Quiet. What does that mean? I've started writing this post close to a hundred times in my head. I've been thinking on it daily almost all year. When the New Year came, I was prepared to go full-out on the blog again. I had a schedule and plans for the year on what I would post and when I would post it. I had a list of to-dos and goals. I was going to keep up with my weekly newsletter. And then I read this verse while I was reading Nothing to Prove,
"and make it your ambition to lead a quiet life: You should mind your own business and work with your hands..." 1 Thessalonians 4:11
Photo credit Ball-Spencer Photography
A Quiet Life
"Make it your ambition to lead a quiet life...." What is a "quiet life?" I think that a quiet life could mean a lot of things to a lot of people. It could mean slowing down. Maybe moving from a fast and loud city to the country. Maybe it means speaking less and hearing more.
For me, when I read this, the Father whispered to me that I have to learn to be content being a nobody. (In this world at least, because I know that I'm somebody to Him.) I have to let go of my ambition to be "someone" or "special" or "famous" or even "well-known."
You see, I've always wanted to be special, to be seen. I want to be recognized. Every year, I was so heart-broken and disappointed when I wouldn't win Teacher of the Year. I didn't enjoy my senior prom when I didn't win prom queen. And now, I am frustrated that this blog isn't growing above a certain number of readers.

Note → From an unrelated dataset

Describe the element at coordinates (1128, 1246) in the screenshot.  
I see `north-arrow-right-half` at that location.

All of that is embarrassing to admit, but there it is.
And the truth is that I know God will not bless this blog and my writing until I'm completely satisfied with the followers I already have and readership never growing. When that happens, when I find my worth in Him and where I stand in His Kingdom and when this is ALL for His glory, then He MAY bless the blog. Maybe He won't though. But when I reach that point (or at least get nearer to it), it truly won't matter anymore. That's the funny thing about God's blessings. Only when we don't need them, because we know the only thing that we do need is Him, will He give them to us.
Mind Your Own Business
Again, this can mean a lot of different things. I do not believe it means to turn a blind eye to troubles surrounding us. In this season, for me, it means to get my own act together before trying to save the world. It means, turning off social media when I feel that discontent rising up. It means, quieting all of the "should" voices out there in the world.

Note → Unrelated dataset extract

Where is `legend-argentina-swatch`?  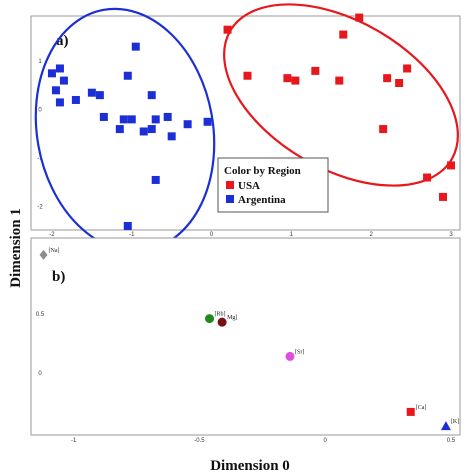
legend-argentina-swatch is located at coordinates (230, 199).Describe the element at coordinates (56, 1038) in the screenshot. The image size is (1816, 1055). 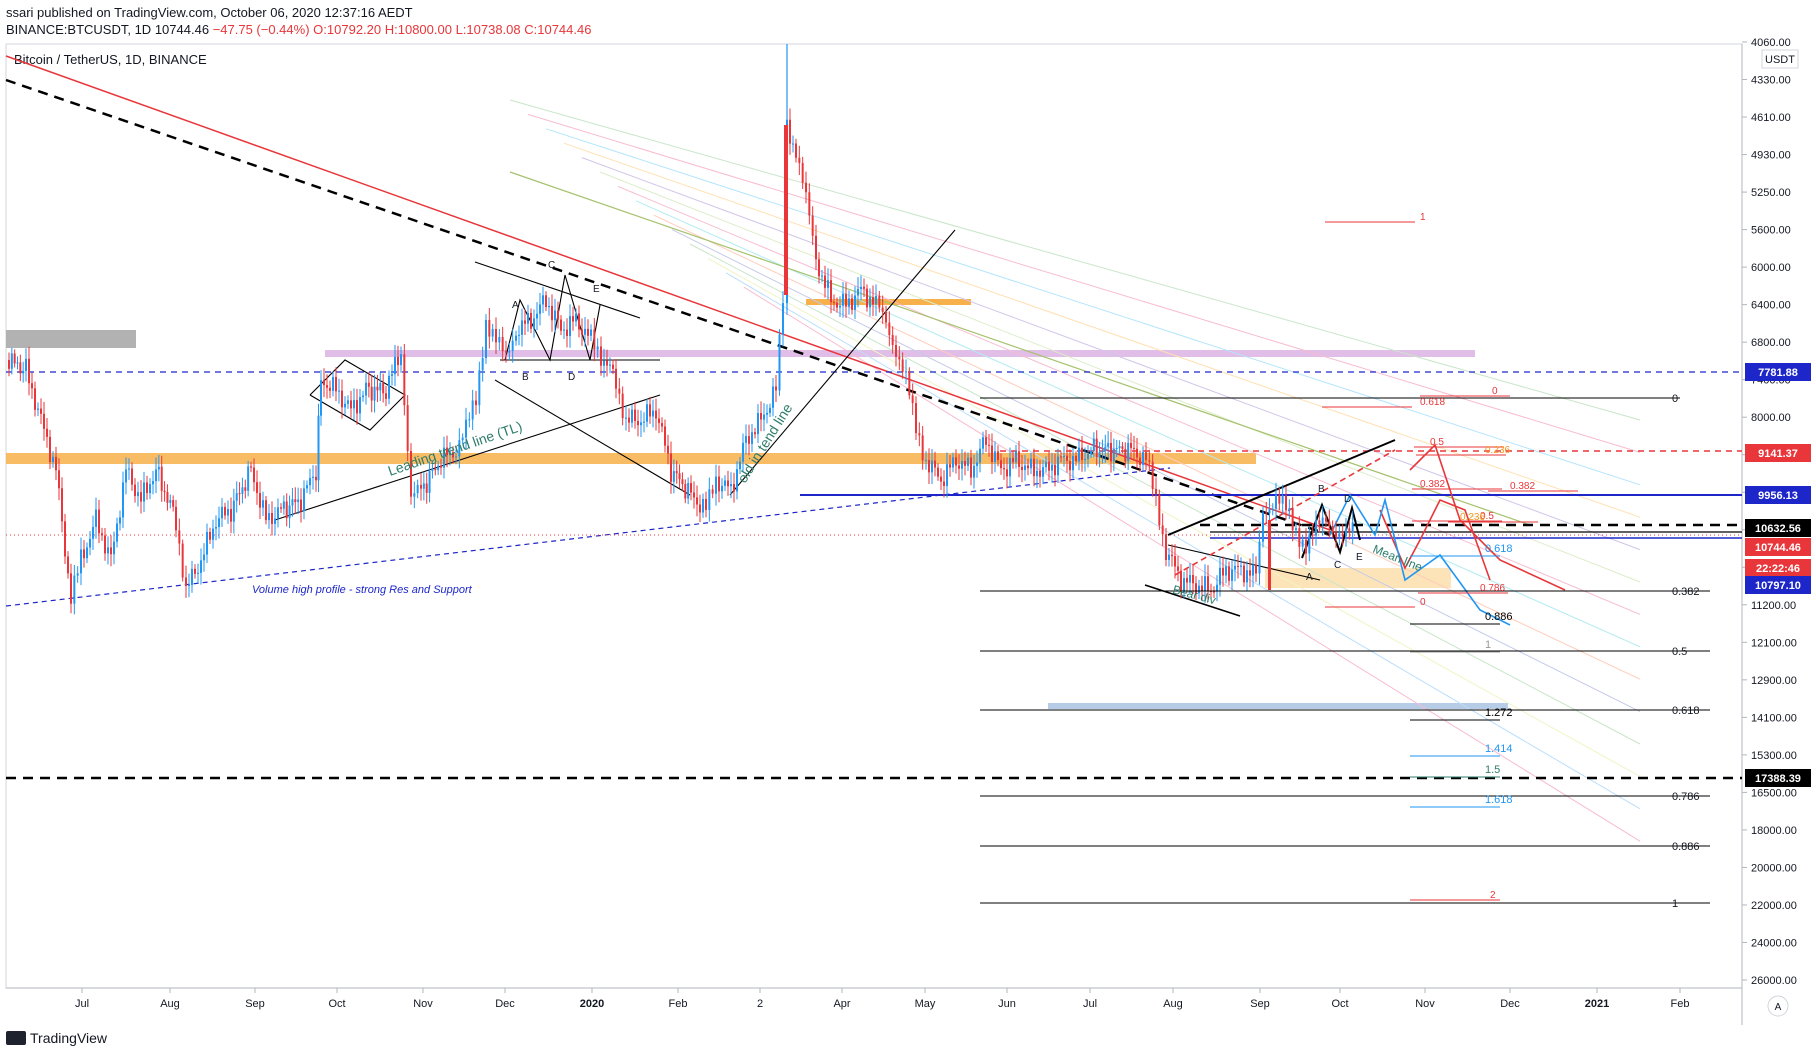
I see `tradingview-logo: TradingView` at that location.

Who are we to judge, preach or write, if we don't deal with our own crud first? Glass houses, right? I can't expect to be used for God's glory if I don't take time to study, pray and deal with my own baggage. And I want to be used!
So, I'm trying to deal with these demons of mine instead of sticking to the blog schedule I had. Because as much as I hope for this blog to someday be a true income-producing job, my relationship with God and my joy in this life are not a game. Soul things, those are the things that matter, and I'm trying to embrace that and live it out better.
Work with Your Hands
When I've been feeling discontent or bored or "itchy," I've been trying to do something instead of continuing down the rabbit hole and scrolling Instagram. Baking bread. Trying a new Pinterest idea for cleaning. Hand-sewing felt eggs for the kids.
Our grandmas didn't have time to be discontent because they were always busy. And I don't think that we need to stay busy to avoid our feelings or that busy means living fast-paced. Working with my hands, staying busy, means turning from things that are causing my discontent or envy and refocusing them on my present by being productive. What can I do right now to make a difference right where I am with what I have? That has been my thought instead of fixating on the things that she has or the followers that she has or how thin she is. Sitting on the couch pining for these things will not make me get them or make me happy, but getting up, doing something (however small) usually does lift my spirits.
Open Your Hand
When I was studying 1 Thessalonians 4:11, I stumbled upon this verse in Ecclesiastes,
Better one handful with tranquility than two handfuls with toil and chasing after the wind. Ecclesiastes 4:6
I don't know what all of this means for the blog. I know that I don't want to stop writing and I don't think that is what God wants for me either. I enjoy sharing ideas, recipes and our farm adventures with you all. But I HAVE to learn to let go of the toil and striving to make the blog into "something."
My heart just can't keep up with the striving. For now, I'll write when I feel like it or when I have time. I'll post on Instagram when I want without worrying about what time of day it is to maximize likes. I'll definitely still be here, but I might be quiet from time to time to mind my own business.
Even writing this post has me in tears because this is the least "businessy" thing I could do. Putting this out into the world feels like letting go of a dream, but it also feels like letting go of a burden. Now maybe blogging can be fun again and less weighty.
If you've stayed with me this long, thank you! I hope you'll stick around because, like I said, I'm not quitting, I'm just trying to let God pilot this blog and my writing instead of co-pilot from now on.